We had the chance to interview him and delve into the creative mind of this innovative designer to gain insights into his inspirations, the sustainable practices underpinning his designs, and much more.
Discover the unique perspectives and influences shaping Taku Kumazawa's remarkable creations.
When did you join axona AICHI?
Almost 30 years ago. I joined AICHI in 1994 and introduced new design concepts with not only new appearances and aesthetics but also new functions and construction.
Can you tell us more about your background and how you came to be designing highly technical furniture for Aichi?
I studied industrial product design at Nagoya University of Arts, where I shared a great interest with a professor about user friendliness and sustainable design in public facilities．
Eventually, this became my research theme, which I applied to all my assignments and projects.
From when you started until today, what are the most significant changes you embraced in your design?
To be accepted smoothly, a sustainable and functional design was needed in public society, and I tried to incorporate these design concepts in practical projects as a designer.
Where can we find influences from Japanese culture in your work?
I had never considered the design influence of Japanese culture.

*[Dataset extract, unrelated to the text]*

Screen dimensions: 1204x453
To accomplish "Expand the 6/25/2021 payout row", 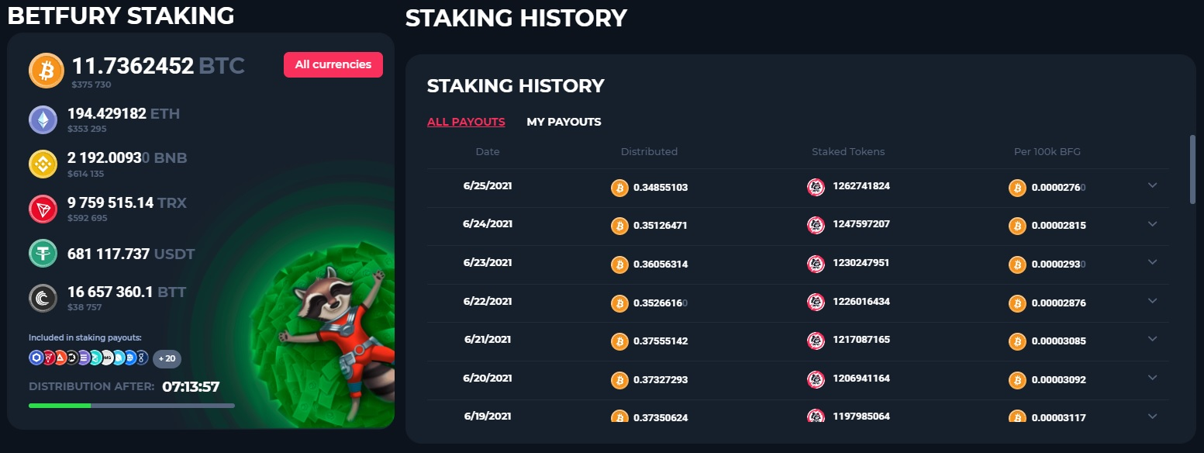I will click(1152, 185).
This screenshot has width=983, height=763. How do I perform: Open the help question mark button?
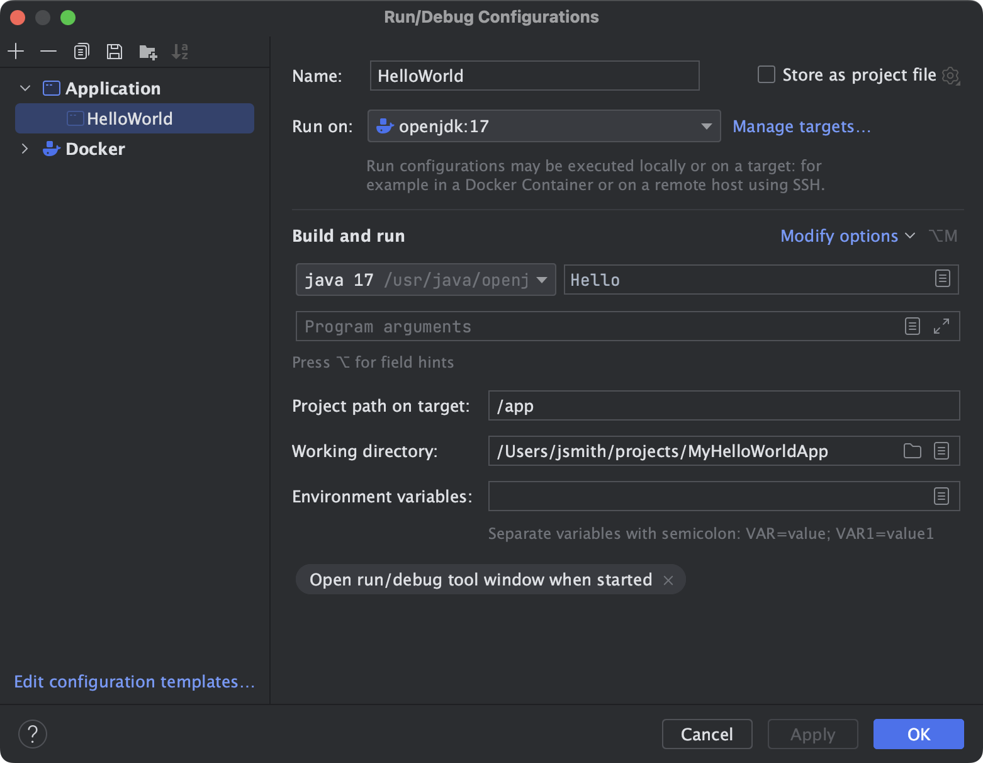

Rather than that, I thought about the design from a global perspective.
If I had to define it, I would say " lightweight". Japan is a resource-poor country, so I sought durability and strength with a minimum number of materials. As a result, we successfully designed an ecological Tipo stacking chair, Amazingly, even though its weight is only 4.5 kg, the Tipo meets international durability standards.
Can you explain your design philosophy and how it aligns with the needs of contemporary interior designers?
My design philosophy is to create new universal standards that fit into versatile styles and any occasion all the time. The Tipo, designed in 2012, has not gone out of fashion because of its timeless design.
Can you tell us more about your choice of materials and how they contribute to developing your design?
Having an ecological concept is also central to the design.
A great achievement was probably the 100% PP recycled material we developed, comparable to the virgin materials.
We know you are a car enthusiast; during these years, did the car design evolution also inspire you somehow?
I don’t feel I was affected by it. Rather than that, I am actually not a great fan of the latest high-technological cars. I still prefer geometric and functional Bauhaus design.
What inspired you to pay more attention to sustainable practices?
My university professor was one of my main inspirations; since my major theme of the study was sustainability design, I wanted to carry this into my work.
How did you infuse sustainable principles into your furniture designs during these years?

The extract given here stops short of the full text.